### Exercise goal
In your copy, the records appear word for word and the pictures do not appear at all.

(Stored items)
════════
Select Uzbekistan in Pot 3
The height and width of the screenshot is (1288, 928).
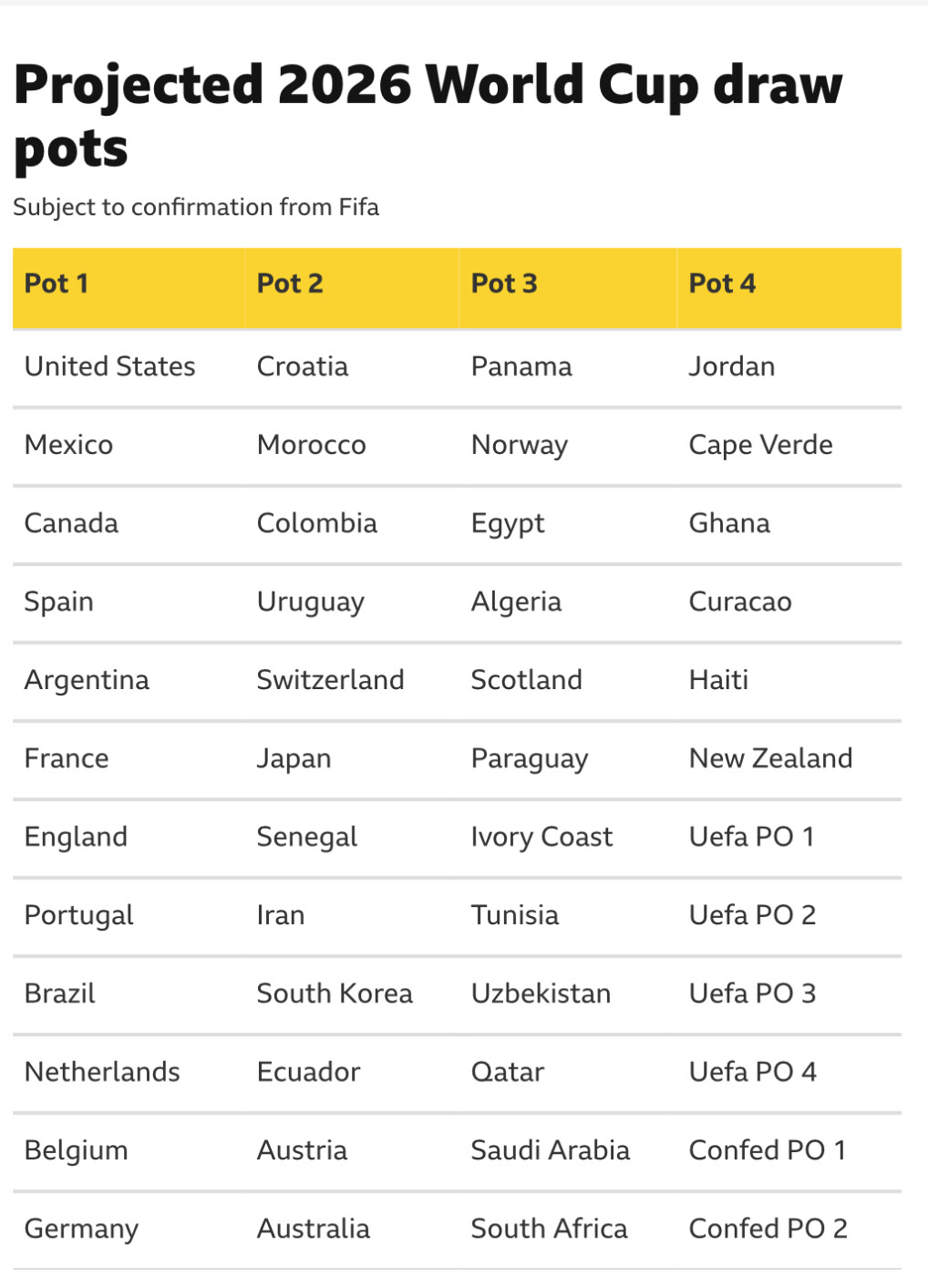click(x=541, y=994)
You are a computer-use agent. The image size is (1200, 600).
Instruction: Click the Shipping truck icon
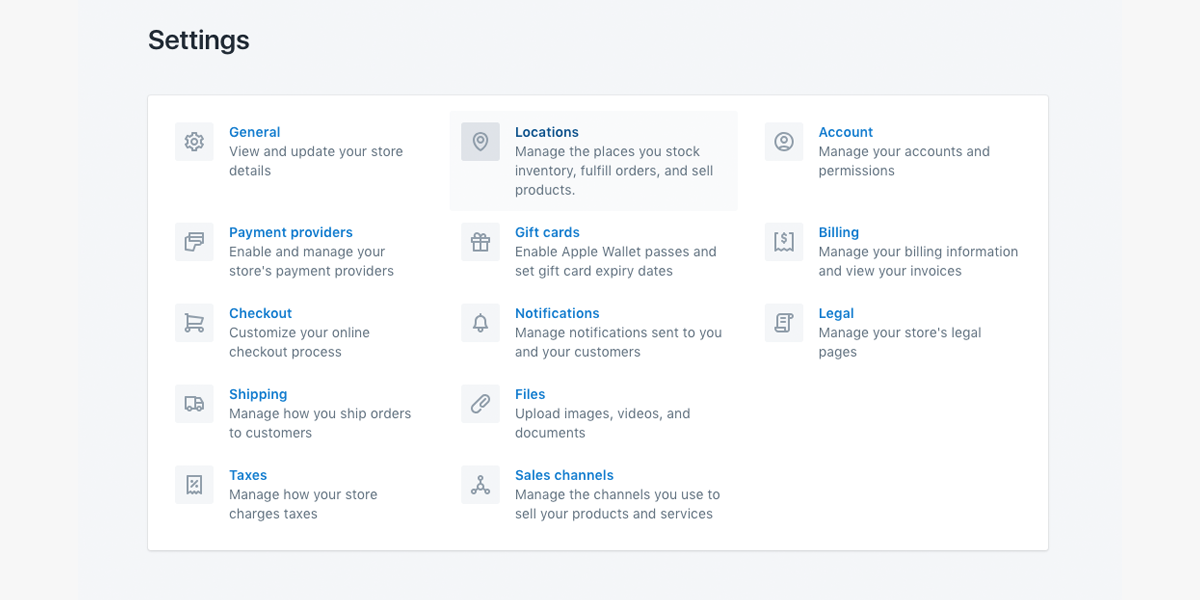194,404
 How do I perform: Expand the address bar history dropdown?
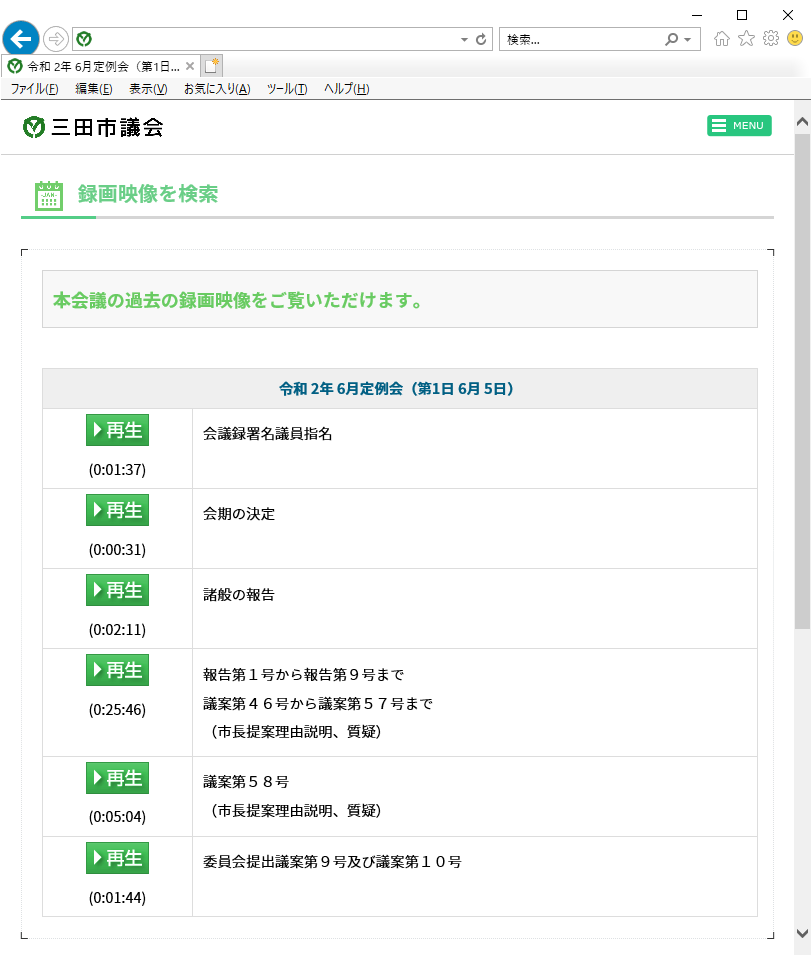pos(464,40)
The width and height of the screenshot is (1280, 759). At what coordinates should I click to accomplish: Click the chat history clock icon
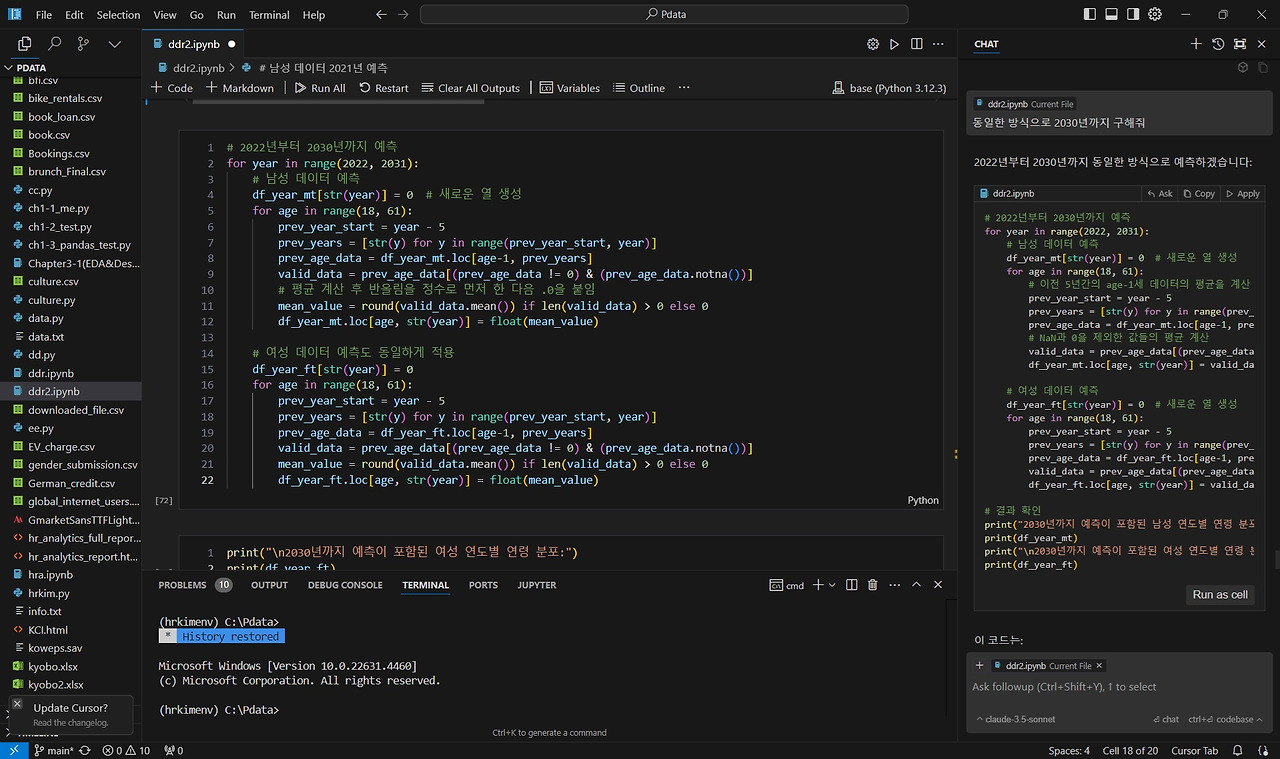coord(1218,44)
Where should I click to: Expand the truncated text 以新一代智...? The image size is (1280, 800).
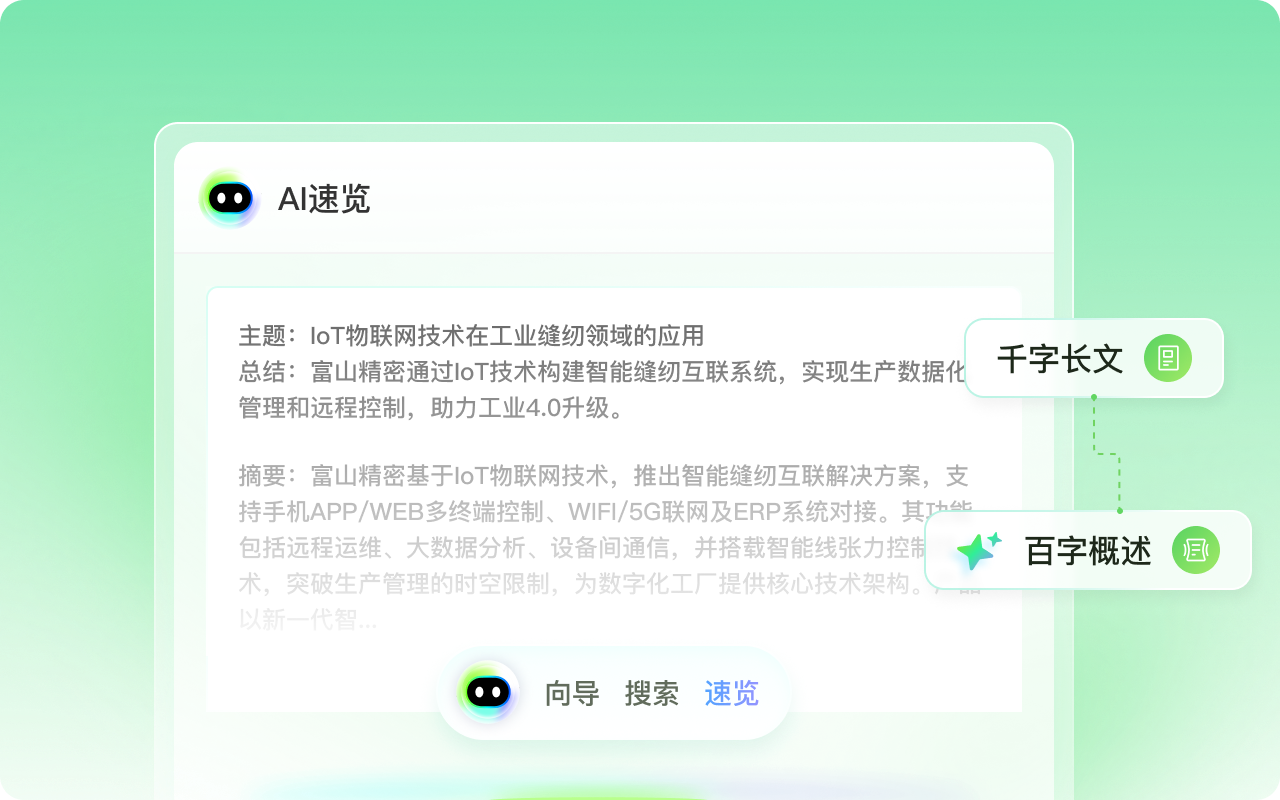(308, 620)
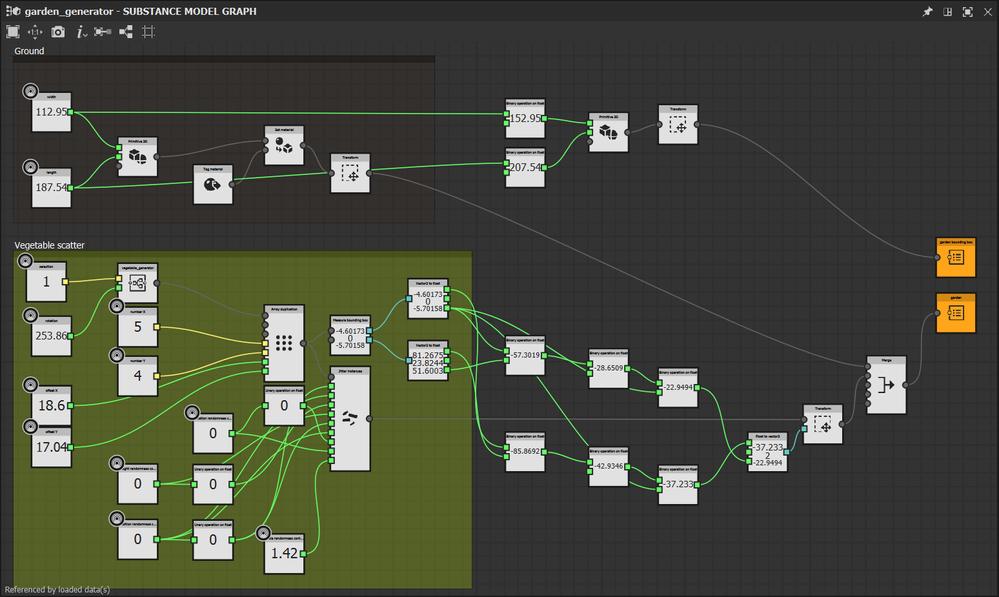Click the Measure bounding box node
Viewport: 999px width, 597px height.
coord(349,336)
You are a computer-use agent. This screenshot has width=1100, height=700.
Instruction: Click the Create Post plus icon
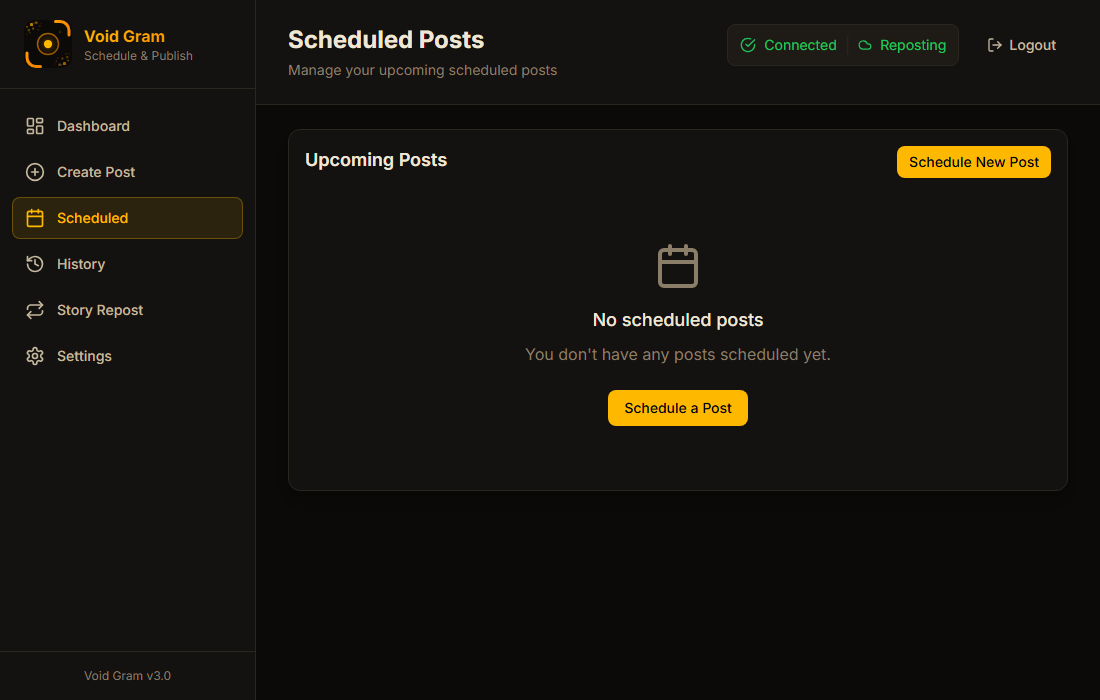(35, 172)
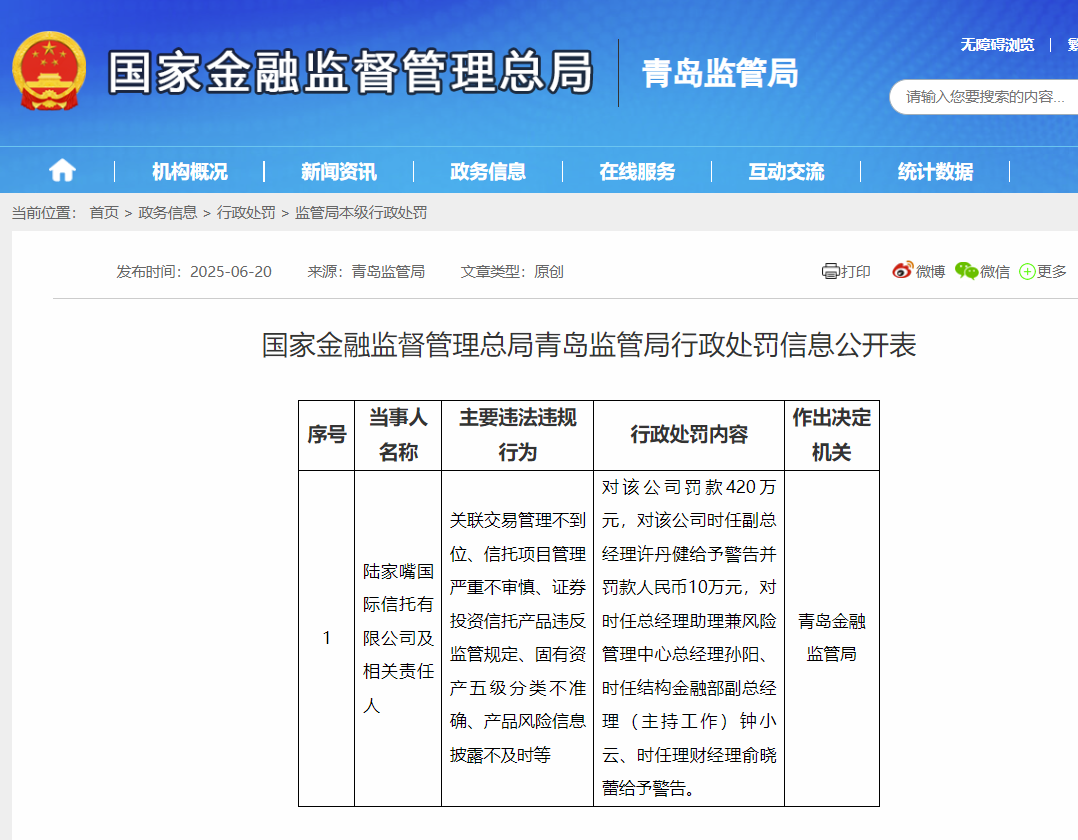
════════
### Reply to the exercise
Select Uzbekistan in Pot 3
The height and width of the screenshot is (1288, 928).
click(x=541, y=994)
You are a computer-use agent. The image size is (1200, 600).
Instruction: Click the Shipping truck icon
194,404
 How do I perform: Expand the address bar history dropdown?
pos(464,40)
The width and height of the screenshot is (1280, 759). At what coordinates should I click to accomplish: Click the chat history clock icon
coord(1218,44)
Where should I click to: Expand the truncated text 以新一代智...? The image size is (1280, 800).
(308, 620)
Click the Measure bounding box node
Viewport: 999px width, 597px height.
coord(349,336)
You are a computer-use agent. This screenshot has width=1100, height=700.
Instruction: Click the Create Post plus icon
(35, 172)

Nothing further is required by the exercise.